Rápida Aminoacidemia Aumenta a Síntese de Proteína Miofibrilar e a Sinalização Anabólica Intramuscular Após o Exercício Resistido


A ingestão de proteína produz um aumento nas concentrações de aminoácidos no sangue (aminoacidemia), e estimula a síntese de proteína muscular, efeito que é aumentado quando o exercício resistido é realizado. A estimulação da síntese proteica conduzida pelos aminoácidos essenciais (EAA), parece ser ativado pelo aminoácido leucina, e ocorre de maneira dose-dependente no repouso e pós-exercício. A digestão das proteínas e a resultante aminoacidemia é uma variável independente que também afeta a amplitude dos aumentos agudos na síntese de proteína muscular. Por exemplo, a ingestão de uma proteína de rápida absorção como a proteína do soro do leite (whey protein), quando comparada com a caseína, uma proteína de lenta absorção, resulta em um rápido e transitório aumento nas concentrações de aminoácidos no sangue quando ingerido na forma de proteína de rápida absorção quando comparada com a de lenta absorção.

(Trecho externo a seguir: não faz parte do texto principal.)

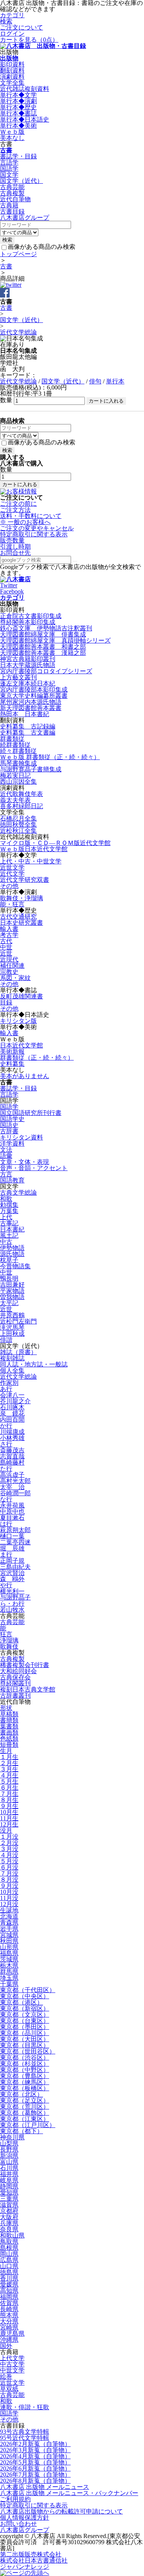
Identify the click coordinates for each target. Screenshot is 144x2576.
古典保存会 (15, 1677)
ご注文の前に (18, 503)
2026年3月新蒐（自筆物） (35, 2450)
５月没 (9, 1861)
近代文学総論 (18, 332)
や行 (6, 1585)
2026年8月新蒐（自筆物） (35, 2480)
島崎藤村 (12, 1462)
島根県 (9, 2247)
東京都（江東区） (24, 2119)
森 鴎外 (12, 1579)
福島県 (9, 1953)
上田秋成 (12, 1333)
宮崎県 (9, 2327)
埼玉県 (9, 1977)
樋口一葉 (12, 1536)
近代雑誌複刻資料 (24, 88)
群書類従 (12, 738)
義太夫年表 (15, 800)
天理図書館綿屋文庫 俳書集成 (43, 634)
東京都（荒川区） (24, 2106)
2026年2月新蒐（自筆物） (35, 2444)
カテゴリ (12, 15)
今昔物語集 (15, 1266)
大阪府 (9, 2217)
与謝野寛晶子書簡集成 (30, 769)
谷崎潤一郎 (15, 1493)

Estes padrões estereotípicos da aminoacidemia tem um profundo efeito sobre o "turnover" proteico do corpo todo, mas pouco se sabe sobre o que acontece na musculatura esquelética, particularmente após o exercício.

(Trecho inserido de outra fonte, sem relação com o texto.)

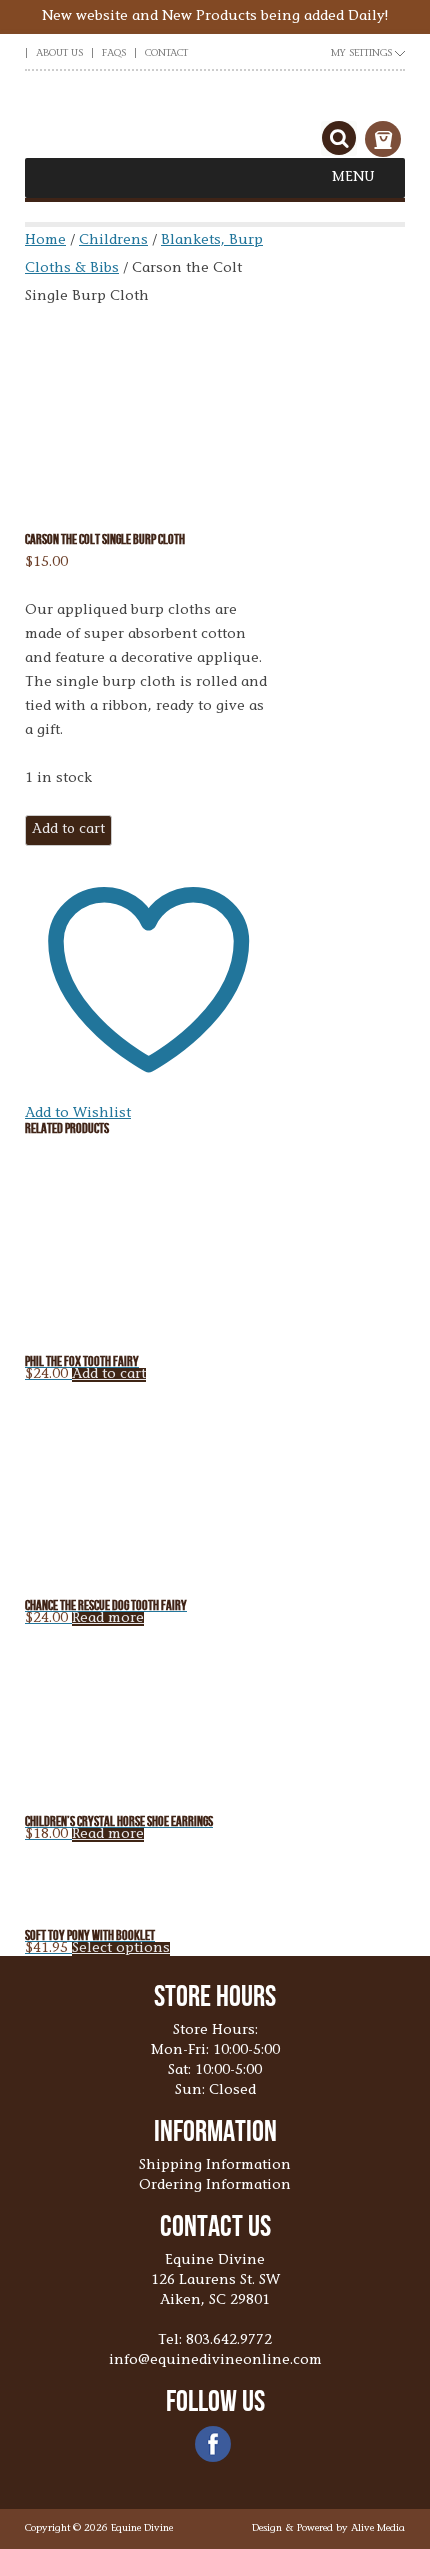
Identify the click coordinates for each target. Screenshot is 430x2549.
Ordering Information (215, 2186)
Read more (108, 1619)
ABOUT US (59, 54)
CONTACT (166, 54)
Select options (121, 1949)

Existem estudos que reportaram que a taxa de síntese proteica estimulada pelo exercício é maior depois da ingestão do whey do que depois da ingestão da caseína durante o período de recuperação, o qual pode ser estimulado por um maior aumento nas concentrações de leucina e de outros aminoácidos essenciais no sangue. Tem sido testado previamente que o rápido aumento nas concentrações de EAA ou que a leucinemia, são importantes para as elevações nas taxas de síntese proteica muscular em resposta a uma refeição no repouso e após o exercício resistido. Outros estudos também suportam esta ideia, através da hidrólise enzimática da proteína caseína para render peptídeos rapidamente digeridos, e assim resultar em aminoacidemia, demonstraram uma tendencia para elevadas taxas de síntese proteica no repouso. Ao utilizar esta metodologia, os autores eliminaram os fatores confundidores, como, as diferentes composições de aminoácidos existentes nas proteínas, nos quais afetariam a síntese proteica.

Nestes estudos, foi mensurada a taxa de síntese proteica misturada, e parece não existir nenhum estudo que tenha analisado a síntese de proteína miofibrilar (MPS), que é sensível tanto aos nutrientes como ao exercício. Diante disto, um recente estudo objetivou determinar como o padrão de aminoacidemia afeta a taxa pós-prandial de MPS após a realização de uma sessão de exercício resistido. Para remover a influencia de diferentes composições de aminoácidos, os autores utilizaram como fonte proteica, o whey protein (proteína do soro do leite), consumida em um bolus único (BOLUS), ou como repetidos pequenos pulsos (PULSE) para criar, tanto uma rápida e transitória aminoacidemia assim como uma lenta e sustentada aminoacidemia, respectivamente. Foi também analisado a via de sinalização das proteínas quinases Akt-mTOR, a qual é uma via de síntese proteica bem descrita, para prover os mecanismos potenciais envolvidos nas taxas de MPS durante o período de recuperação pós-exercício.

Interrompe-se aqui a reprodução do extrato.